Is every Run Random? Investigating Momentum and Streaky Scoring in NBA Basketball

“It’s a game of runs. We withstood theirs,” said Miami Heat star Jimmy Butler after a key postseason win in late April. Two weeks later in New York, before another pivotal game, Butler again explained that “this is a game of runs for both sides,” and later his opponent Jalen Brunson chimed in that “it’s a game of runs, things are gonna happen that aren’t gonna go your way.” A hundred miles south down I-95, Philadelphia 76ers coach Doc Rivers recited the same phrase: “It’s going to be a game of runs. We’ve got to sustain their runs,” he said after his team’s win.
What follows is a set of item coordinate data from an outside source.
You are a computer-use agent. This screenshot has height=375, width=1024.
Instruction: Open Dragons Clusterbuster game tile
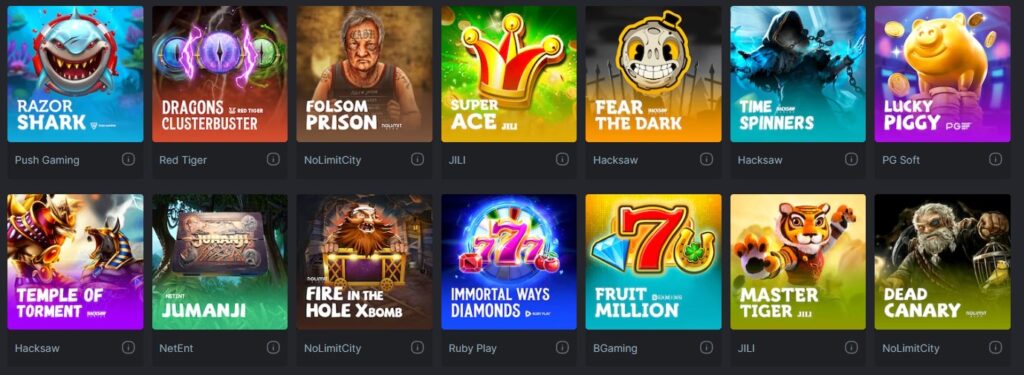(x=220, y=74)
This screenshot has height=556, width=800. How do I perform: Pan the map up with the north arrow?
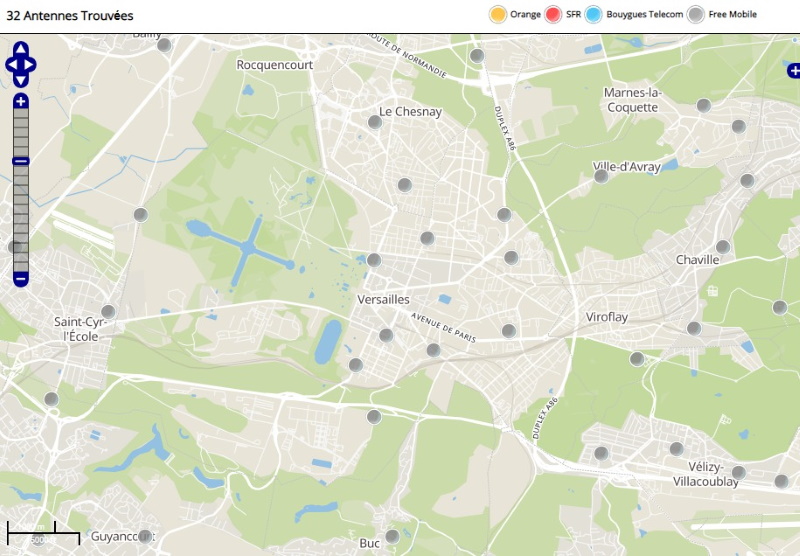pyautogui.click(x=21, y=48)
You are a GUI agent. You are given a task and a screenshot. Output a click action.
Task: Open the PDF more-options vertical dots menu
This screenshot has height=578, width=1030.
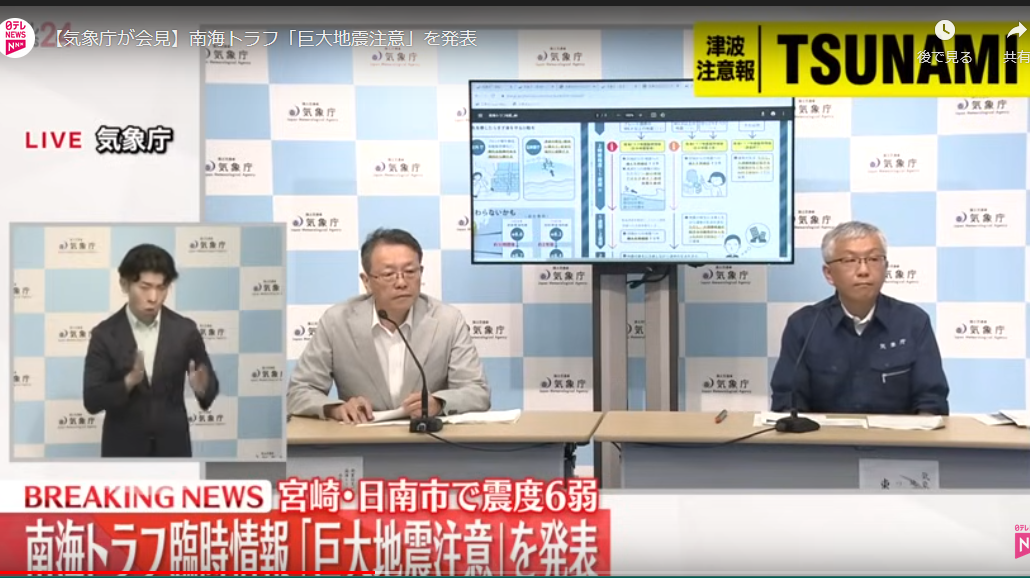(x=783, y=114)
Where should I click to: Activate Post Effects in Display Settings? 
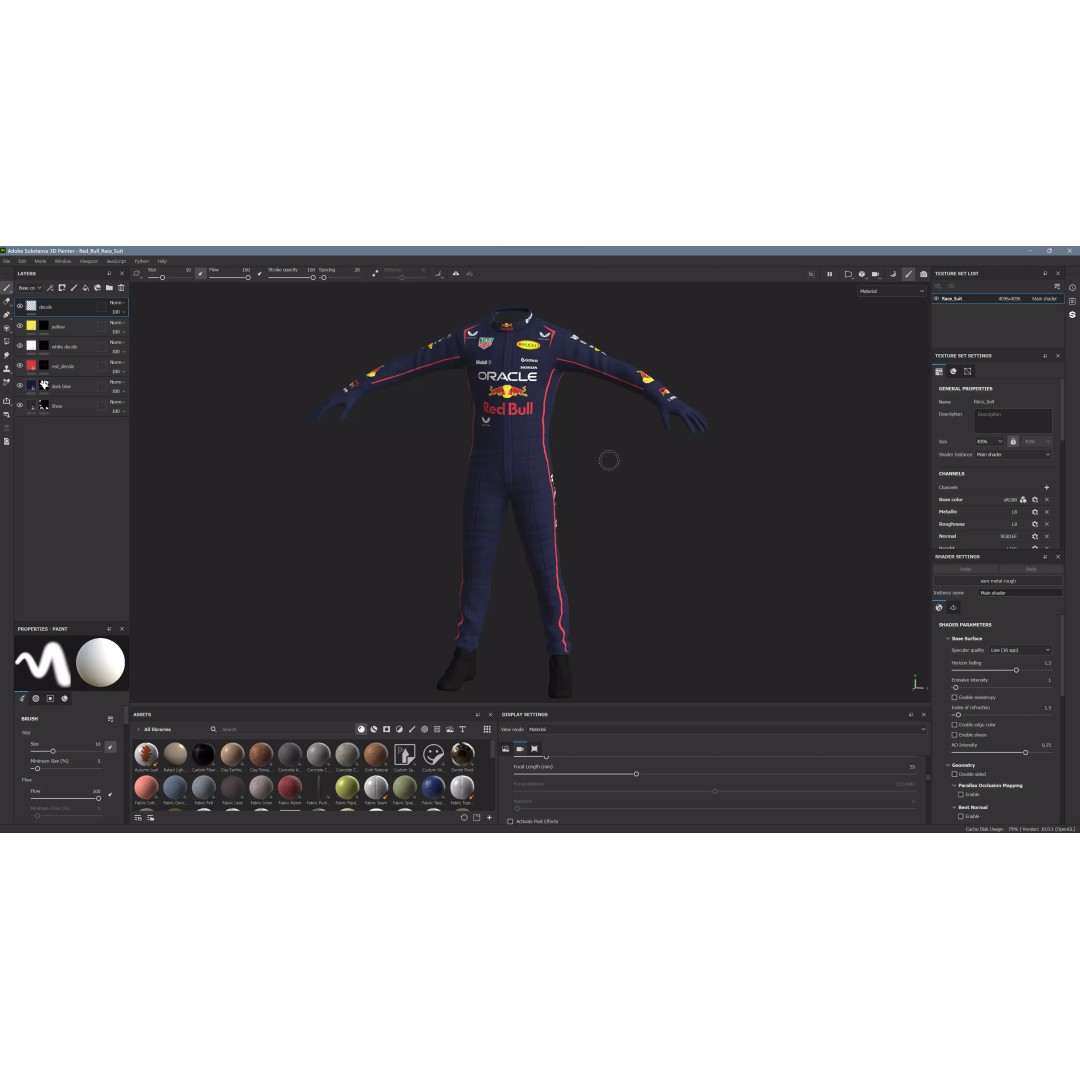tap(510, 821)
These “runs,” of course, are the short but influential stretches of nearly every game during which one team heavily outscores the other. It’s a succinct way to describe the fan experience, as these intervals and their impact on the ultimate outcome are usually our most vivid memories. And it’s also become somewhat of a narrative crutch during podium post-mortems for players and coaches who can attribute results to the nature of the sport – perhaps the game wouldn’t have slipped through their fingers if it wasn’t so darn runny.

But it also feels like calling basketball a game of runs over and over again implies that points are exchanged between teams in sequences that are streakier or more volatile than baseline scoring rates would otherwise dictate. In other words, characterizing the sport as runny seems equivalent to believing in the existence of momentum and the idea that scoring the most recent basket increases your probability of scoring the next one. So: does NBA basketball feature more runs than you would expect from two teams with hundreds of alternating opportunities to score every game?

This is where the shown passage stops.